Reserva de propriedade. Venda a prestações. Resolução. Abuso de direito
RESERVA DE PROPRIEDADE. VENDA A PRESTAÇÕES. RESOLUÇÃO. ABUSO DE DIREITO
APELAÇÃO Nº 1428/10.3TBPMS-A.C1
Relator: LUÍS CRAVO
Data do Acordão: 25-06-2013
Tribunal: PORTO DE MÓS
Legislação: ARTS. 217, 334, 409, 627, 628, 801, 808, 934 CC
Sumário:
- O art. 409º, nº1, do C.Civil, estabelece a possibilidade do alienante reservar para si a propriedade da coisa, até que o devedor cumpra, total ou parcialmente, as suas obrigações, configurando uma excepção ao princípio geral, segundo o qual, a propriedade da coisa vendida se transfere por mero efeito do contrato (art. 879º, al. a), do mesmo C.Civil).

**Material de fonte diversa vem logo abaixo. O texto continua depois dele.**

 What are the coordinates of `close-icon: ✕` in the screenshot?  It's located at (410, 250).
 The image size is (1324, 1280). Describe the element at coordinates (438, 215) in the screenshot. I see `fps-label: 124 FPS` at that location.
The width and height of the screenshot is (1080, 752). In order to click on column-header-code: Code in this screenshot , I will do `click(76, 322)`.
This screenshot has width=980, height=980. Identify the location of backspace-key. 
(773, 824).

- Por força da cláusula de reserva de propriedade, a propriedade da coisa alienada só se transfere no momento em que o comprador cumpra todas as suas obrigações, operando essa cláusula como garantia do adquirente cumprir essas obrigações (normalmente o pagamento do preço).

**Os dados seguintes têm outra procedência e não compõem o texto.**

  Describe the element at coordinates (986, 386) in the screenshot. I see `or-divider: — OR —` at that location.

- Na venda a prestações, com reserva de propriedade e entrega da coisa ao comprador, o direito de resolver o contrato, radicado na norma imperativa contida no art. 934º do C.Civil, não surge automaticamente por virtude da falta de pagamento de uma prestação que exceda a oitava parte do preço.
- Adquirido pelo vendedor o direito à resolução do predito contrato, não está aquele dispensado de seguir as normas gerais, ao art. 808º nº1 do C.Civil, nomeadamente, devendo recorrer a "intimação admonitória para cumprimento", caso não consiga demonstrar a perda de interesse na prestação (a qual, nos termos do art. 808º nº2 do C.Civil, deve ser apreciada objectivamente).
- E só se pode falar em actuação com Abuso do Direito caso o vendedor aqui Exequente tivesse de alguma forma incutido no Executado ora Opoente, com a sua actuação, verificado que estava um incumprimento determinante da perda do benefício do prazo, que não iria exercitar o seu legítimo direito à exigência antecipada do saldo devedor total, nomeadamente em termos de se poder então afirmar que esse seu exercício constituía uma retaliação, pois que só aí haveria violação da regra da boa-fé e do princípio da confiança a evidenciar claro “venire contra factum proprium”, o que seguramente não ocorre quando o Exequente actuou “ab initio” em vista do pagamento do preço em dívida.